*** Opening of Available records ***
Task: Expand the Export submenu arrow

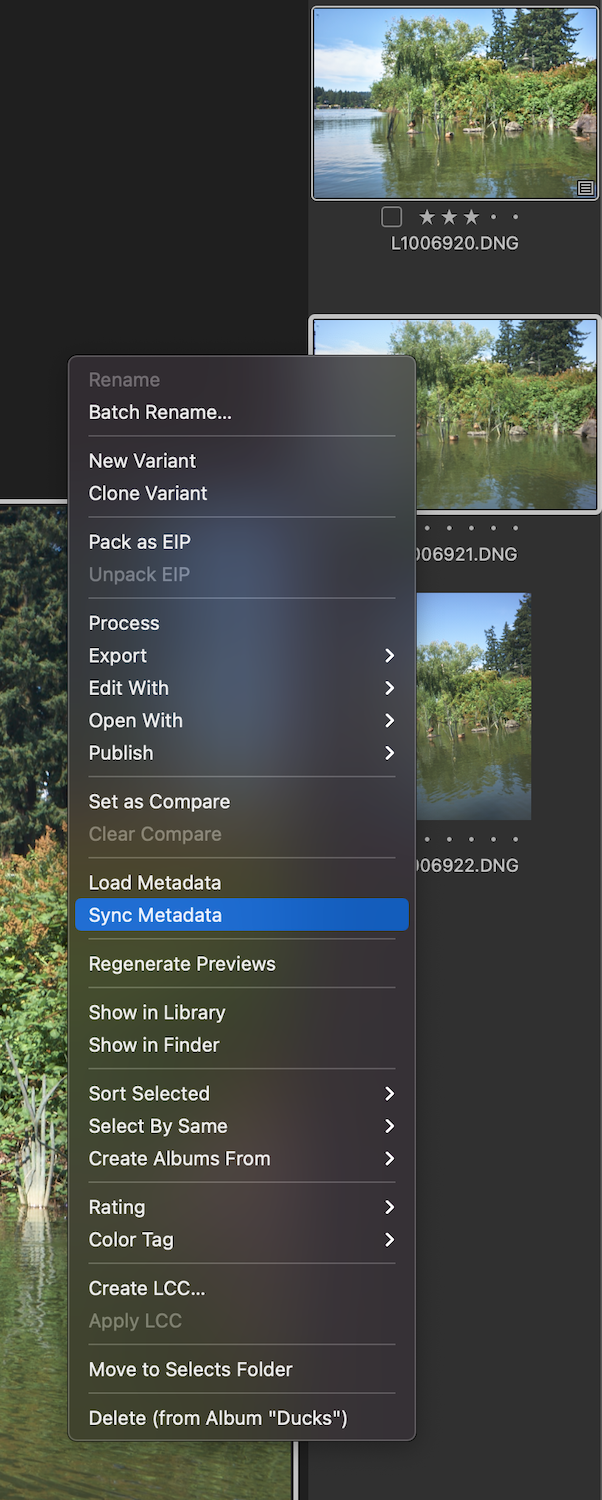Action: tap(389, 656)
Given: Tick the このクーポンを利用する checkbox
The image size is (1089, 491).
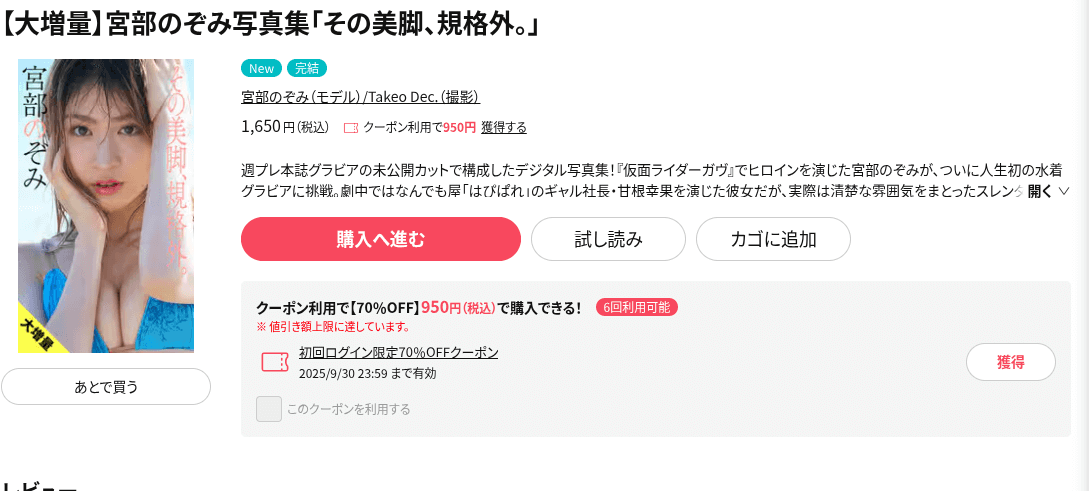Looking at the screenshot, I should (x=269, y=409).
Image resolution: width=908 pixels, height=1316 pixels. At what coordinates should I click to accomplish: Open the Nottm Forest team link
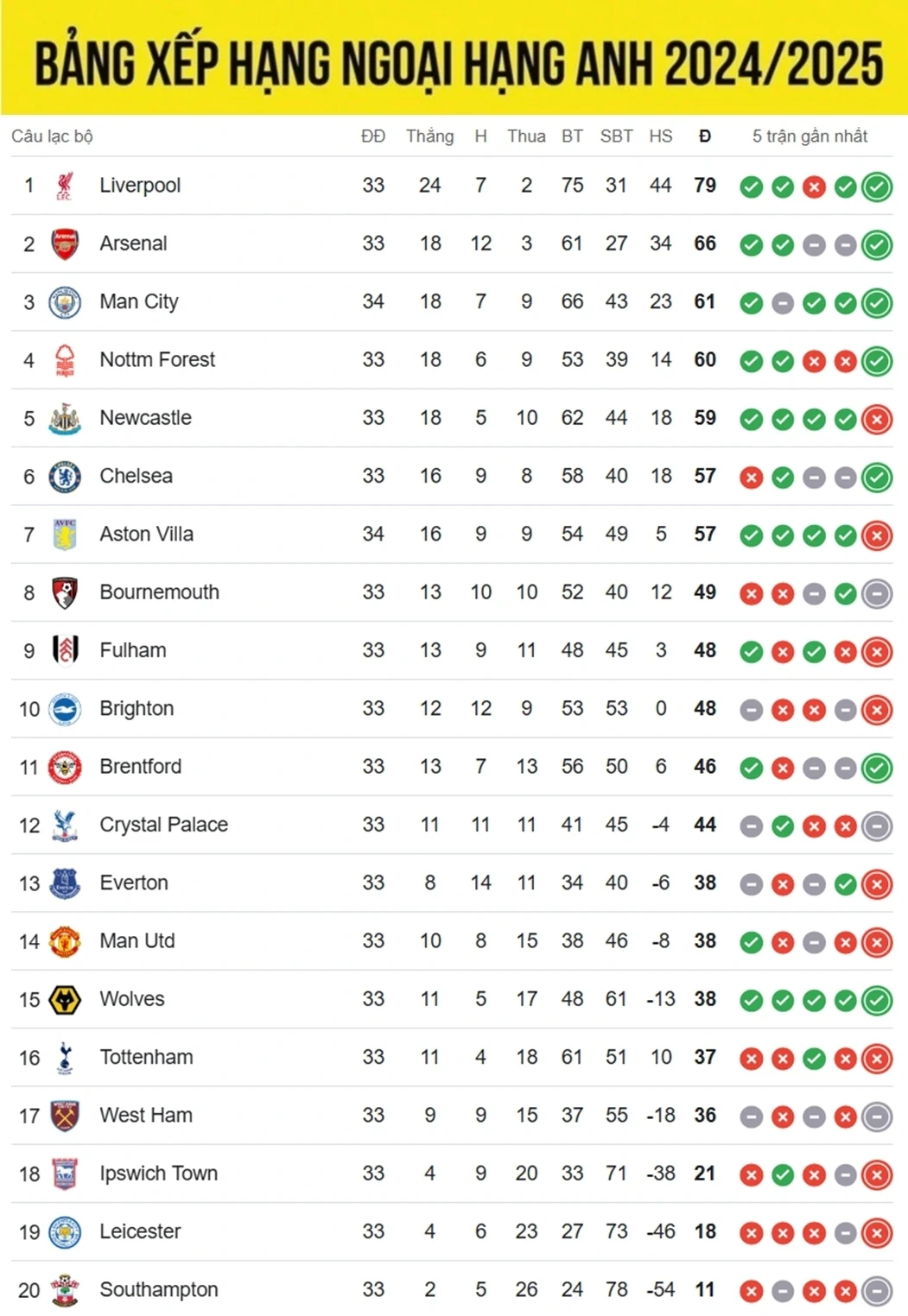click(157, 360)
*** Close of Available records ***
- [Directions for this task]: Starting with the line that holds "The image size is (1089, 491).", copy every line exactly through the final line of the material, but skip the pictures.

- [Response box]:
The image size is (1089, 491).
Looking at the screenshot, I should (x=269, y=409).
Image resolution: width=908 pixels, height=1316 pixels. At what coordinates should I click to accomplish: Open the Nottm Forest team link
click(157, 360)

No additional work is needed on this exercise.